Desde o 25 de Abril, a grande luta do PCP não era com a direita: a grande luta do PCP era com o PS, pela hegemonia da esquerda. Recorde-se a guerra entre Cunhal e Soares. Ora, com a ‘geringonça’, a luta contra o PS perdeu-se. A direção do Partido Comunista reconheceu o papel liderante do Partido Socialista e até apoia o seu Governo. E isto matou um dos leit motivs da luta de muitos comunistas. Muitos eleitores deixaram de ter razões para votar no PCP. Esquerda por esquerda, votaram no partido maior, o PS.
O PCP quis fazer uma experiência de ‘partido de apoio ao poder’ e deu-se mal. Aliás, os comunistas eram os que mostravam mais incómodo na ‘geringonça’, com Jerónimo de Sousa sempre a justificar-se. E tinha razão, pelos vistos. Nestas condições, o PCP vai querer voltar o mais depressa possível à sua condição de ‘partido de resistência’.
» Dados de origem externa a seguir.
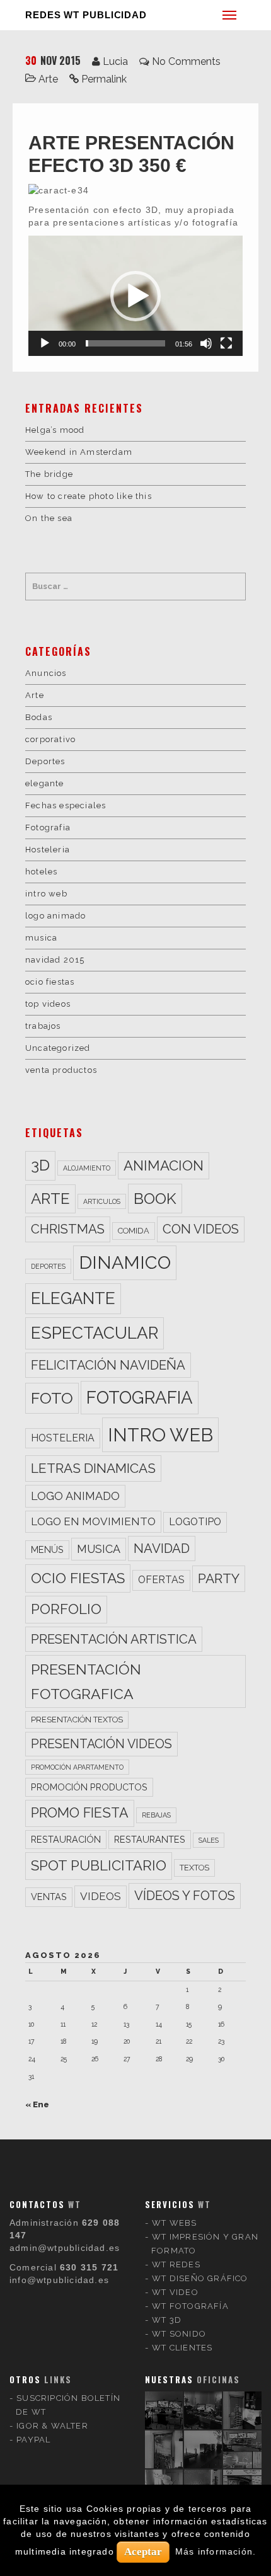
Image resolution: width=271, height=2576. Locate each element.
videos (100, 1896)
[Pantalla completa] (226, 343)
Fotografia (48, 827)
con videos (201, 1229)
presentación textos (77, 1719)
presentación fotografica (86, 1681)
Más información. (215, 2551)
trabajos (43, 1026)
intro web (46, 893)
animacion (164, 1165)
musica (41, 937)
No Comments (186, 61)
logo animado (55, 915)
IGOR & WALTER (52, 2425)
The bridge (49, 474)
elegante (44, 783)
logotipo (195, 1522)
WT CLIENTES (182, 2347)
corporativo (50, 739)
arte (50, 1198)
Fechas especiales (65, 805)
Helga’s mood (54, 430)
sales (209, 1840)
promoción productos (89, 1787)
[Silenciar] (206, 343)
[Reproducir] (44, 343)
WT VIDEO (175, 2292)
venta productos (61, 1070)
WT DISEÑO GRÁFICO (200, 2278)
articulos (101, 1201)
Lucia (115, 61)
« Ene (37, 2104)
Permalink (104, 79)
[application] (135, 296)
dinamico (125, 1262)
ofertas (161, 1580)
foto (52, 1397)
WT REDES (176, 2264)
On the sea (48, 518)
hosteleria (63, 1438)
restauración (66, 1839)
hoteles (41, 871)
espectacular (94, 1332)
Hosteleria (47, 849)
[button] (135, 296)
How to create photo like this (88, 496)
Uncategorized (58, 1048)
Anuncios (46, 673)
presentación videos (101, 1744)
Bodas (38, 717)
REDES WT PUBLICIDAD (86, 14)
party (218, 1578)
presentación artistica (114, 1639)
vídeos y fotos (184, 1895)
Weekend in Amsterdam (78, 452)
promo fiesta (80, 1813)
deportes (48, 1266)
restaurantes (149, 1839)
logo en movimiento (93, 1521)
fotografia (139, 1397)
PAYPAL (33, 2439)
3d (40, 1165)
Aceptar (143, 2552)
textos (194, 1867)
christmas (68, 1229)
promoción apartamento (77, 1767)
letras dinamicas (93, 1468)
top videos (48, 1004)
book (155, 1198)
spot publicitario (98, 1865)
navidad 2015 (54, 960)
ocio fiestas (49, 982)
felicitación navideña (108, 1365)
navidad (162, 1548)
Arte (48, 79)
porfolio (66, 1609)
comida (133, 1230)
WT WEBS (174, 2223)
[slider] (125, 343)
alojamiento (86, 1168)
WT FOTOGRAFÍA (190, 2306)
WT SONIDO (179, 2333)
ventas (49, 1896)
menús (47, 1549)
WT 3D (167, 2320)
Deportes (45, 761)
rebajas (156, 1815)
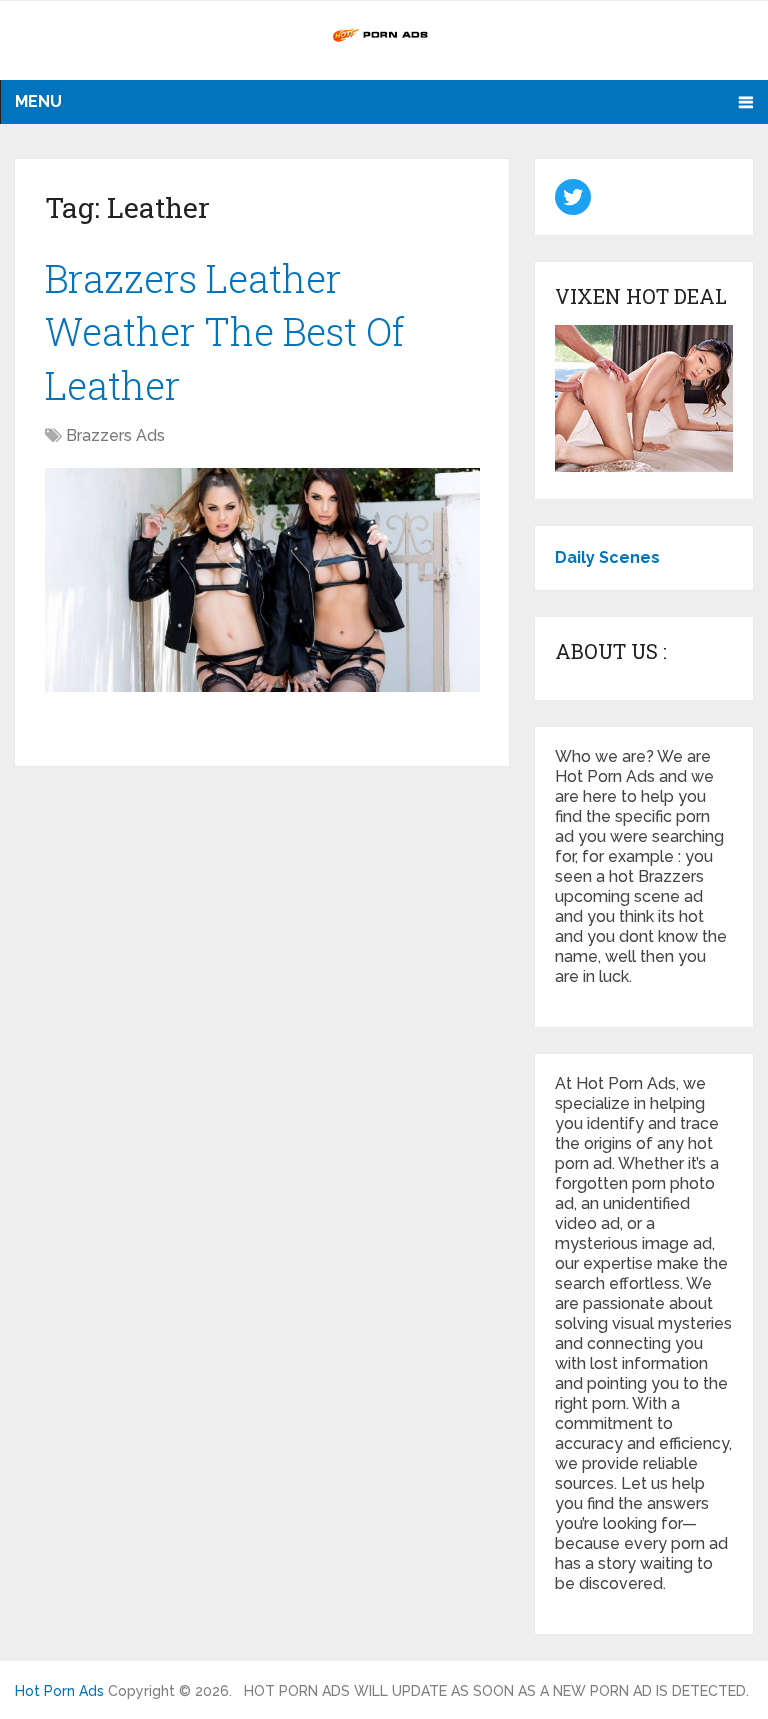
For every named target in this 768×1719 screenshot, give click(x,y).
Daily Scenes (607, 557)
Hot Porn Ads (59, 1691)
Resta saber como irá provocar a rutura, para não ser penalizado. Para já, logo na terça-feira Jerónimo de Sousa ensaiou um discurso alternativo, atacando o Governo pela sua submissão ao capital monopolista e à política europeia. «Não peçam ao PCP para ser peninha no chapéu [do Governo]», disparou. E a ação sindical vai aumentar de intensidade.
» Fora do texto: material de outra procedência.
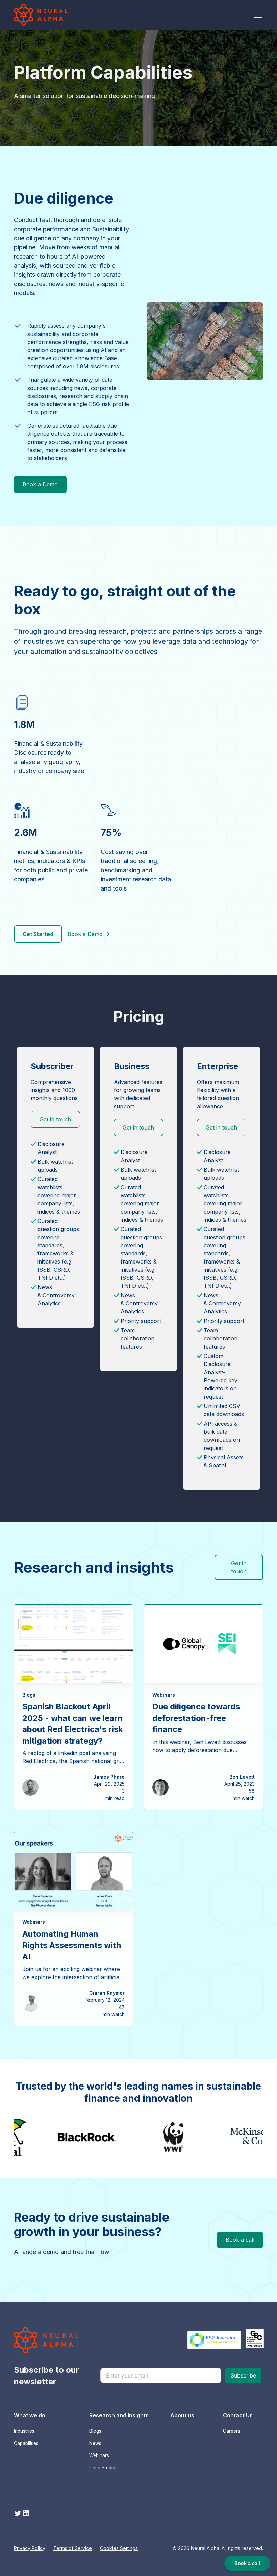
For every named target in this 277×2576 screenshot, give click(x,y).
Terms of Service (72, 2548)
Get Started (38, 934)
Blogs (95, 2431)
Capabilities (26, 2443)
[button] (256, 15)
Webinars (99, 2455)
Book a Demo (40, 484)
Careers (231, 2431)
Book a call (240, 2239)
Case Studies (103, 2467)
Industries (24, 2431)
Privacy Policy (29, 2548)
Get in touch (55, 1119)
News (95, 2443)
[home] (41, 15)
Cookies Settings (119, 2548)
Tal como Passos Coelho, também seria natural Jerónimo afastar-se da liderança, mas as coisas no PCP são diferentes. Pela primeira vez, porém, os comunistas reconheceram abertamente uma derrota. Era difícil não o fazerem, depois de perderem um terço das câmaras. Mas é um ‘momento histórico’.
A humilhação do BE
Ao contrário do PCP, o Bloco de Esquerda vai querer a continuidade da ‘geringonça’, porque é o único modo de ter visibilidade. Catarina Martins aparece todos os dias na TV, e fala de alto, porquê? Pelos seus lindos olhos? Pela sua altura? Não! Porque o BE influencia o Governo.
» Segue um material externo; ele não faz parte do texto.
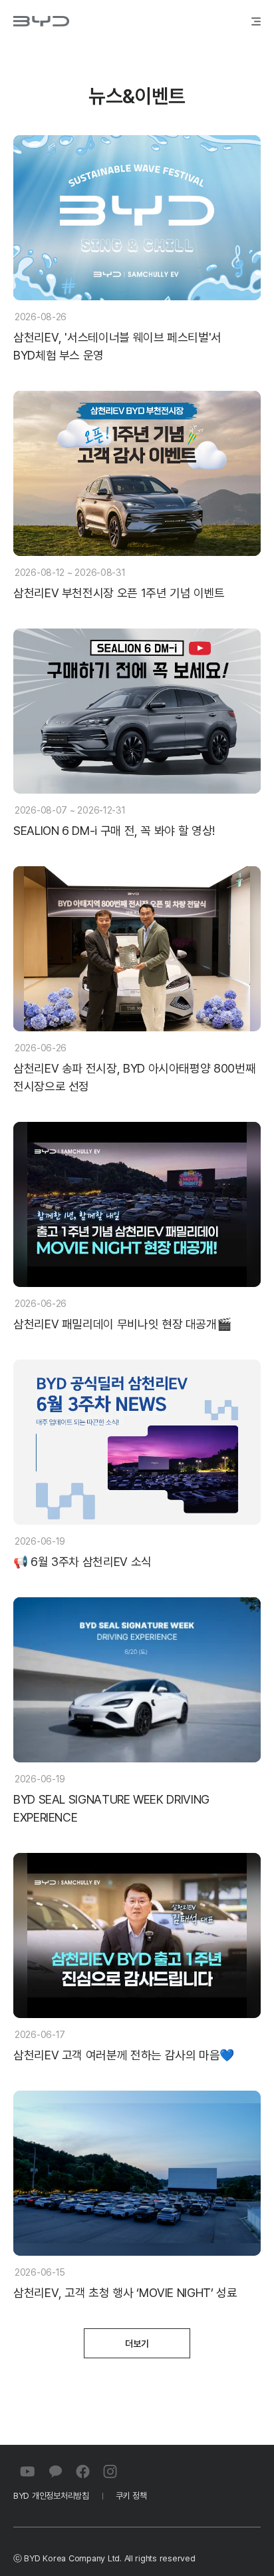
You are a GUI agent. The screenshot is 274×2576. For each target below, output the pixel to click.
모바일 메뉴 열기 (252, 21)
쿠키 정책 (131, 2495)
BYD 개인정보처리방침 (51, 2495)
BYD (41, 21)
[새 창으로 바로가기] (27, 2471)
O BE teve um resultado nacional dececionante (3,3%) e não ganhou uma única câmara. Argumenta que teve mais votos do que em 2013; só que em 2013 o BE tinha uma liderança bicéfala e estava moribundo, esperando-se a todo o momento a sua morte. O regresso a esses tempos é, pois, um grande passo atrás. Foi patético ver Catarina Martins anunciar em direto para todo o país que tinha acabado de ganhar as eleições… numa freguesia! E embandeirou em arco com a eleição de um vereador na capital, mostrando as suas semelhanças com as rádios locais: tem voz em Lisboa e mais nada. No resto do país não existe.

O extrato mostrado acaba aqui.